Selon Chantal Desloges, le Canada s’en remet trop au HCR pour la sélection des réfugiés qu’il accueille. Elle considère que le HCR est une organisation externe qui a un programme différent de celui du gouvernement du Canada, et peut-être aussi d’autres motifs et attentes. Elle a déclaré au Comité qu’on ne devrait pas être tenu d’obtenir le document de détermination du statut de réfugié remis par le HCR pour les réfugiés parrainés par le secteur privé avant d’envisager de les réinstaller au Canada[73]. Peter Bhatti, président de l’International Christian Voice, a abondé dans le même sens et a laissé entendre qu’IRCC devrait procéder à sa propre évaluation plus nuancée de la persécution[74].
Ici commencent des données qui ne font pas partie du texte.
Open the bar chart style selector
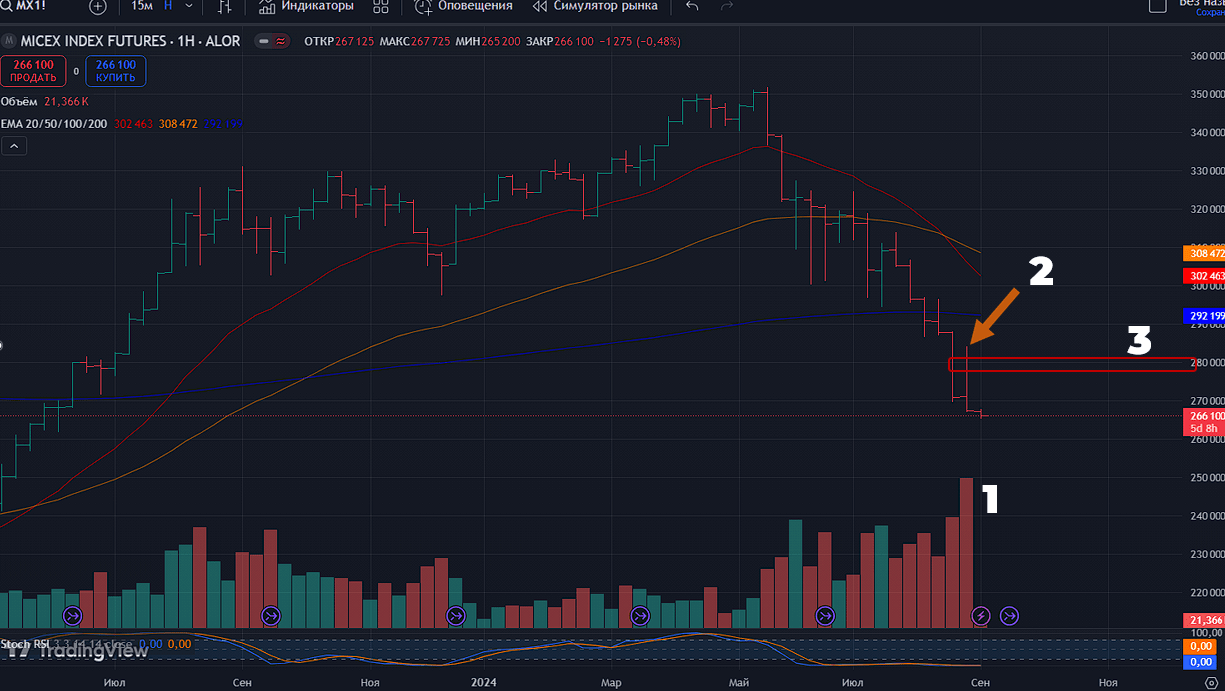 click(x=225, y=6)
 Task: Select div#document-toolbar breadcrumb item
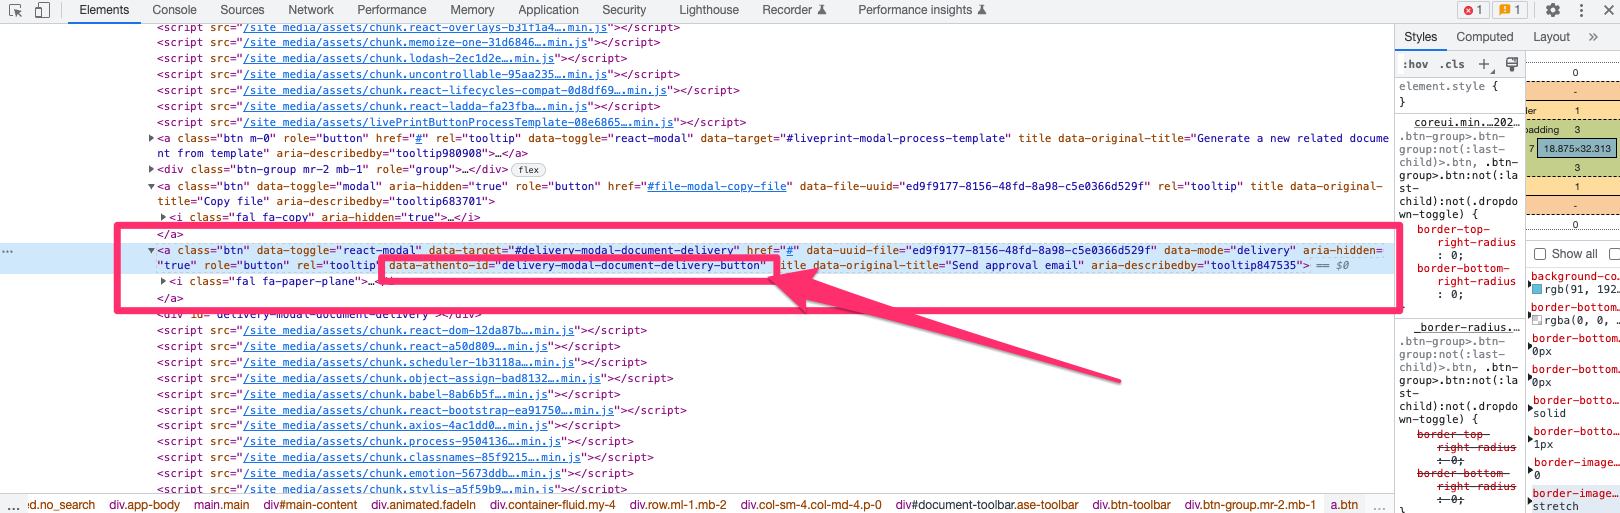[987, 505]
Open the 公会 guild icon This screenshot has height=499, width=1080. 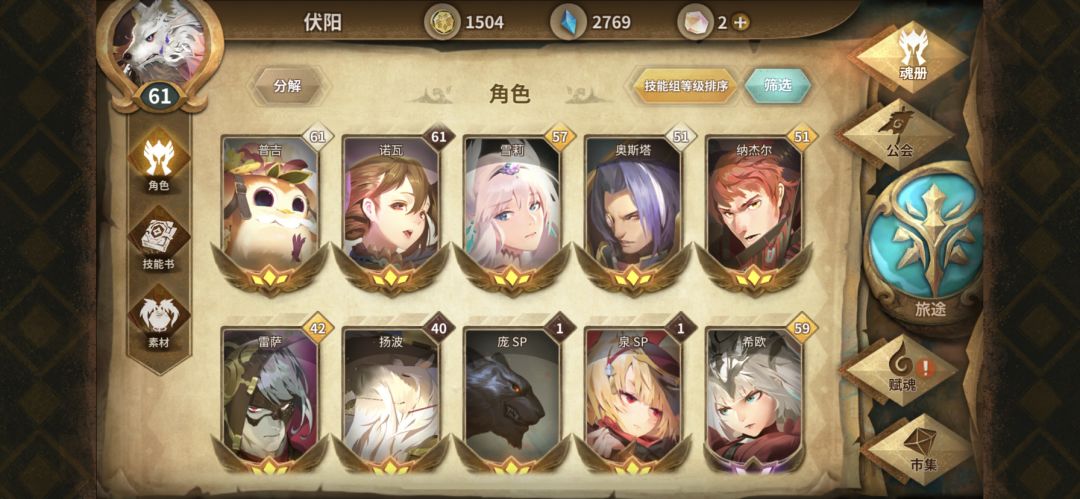pyautogui.click(x=896, y=136)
Lors de son témoignage, le révérend Rudy Ovcjak a fait référence à un article paru dans le Wall Street Journal en 2016 dans lequel on analysait l’arrivée des Syriens aux États-Unis. Sur les 12 800 réfugiés syriens qui ont été réinstallés sous l’administration du président Obama, moins de la moitié d’un pour cent étaient des chrétiens, malgré le fait que les chrétiens représentaient 10 % de la population syrienne avant la guerre. Bien que plusieurs raisons puissent expliquer la situation, le journaliste a affirmé que cette sous-représentation des minorités chrétiennes était principalement attribuable au HCR[75].

Peter Bhatti a fait savoir au Comité que son organisation, l’International Christian Voice, a présenté plus de 100 demandes de parrainage au Canada depuis 2016. Le « délai d’attente atteint en moyenne trois ans ou plus pour terminer le processus de parrainage[76] ». Il a donné l’exemple d’une famille en attente en Thaïlande, un pays non-signataire de la Convention de 1951 relative au statut des réfugiés. Elle n’a obtenu gain de cause qu’à l’issue d’un contrôle judiciaire, neuf ans après sa fuite et le décès du père de famille.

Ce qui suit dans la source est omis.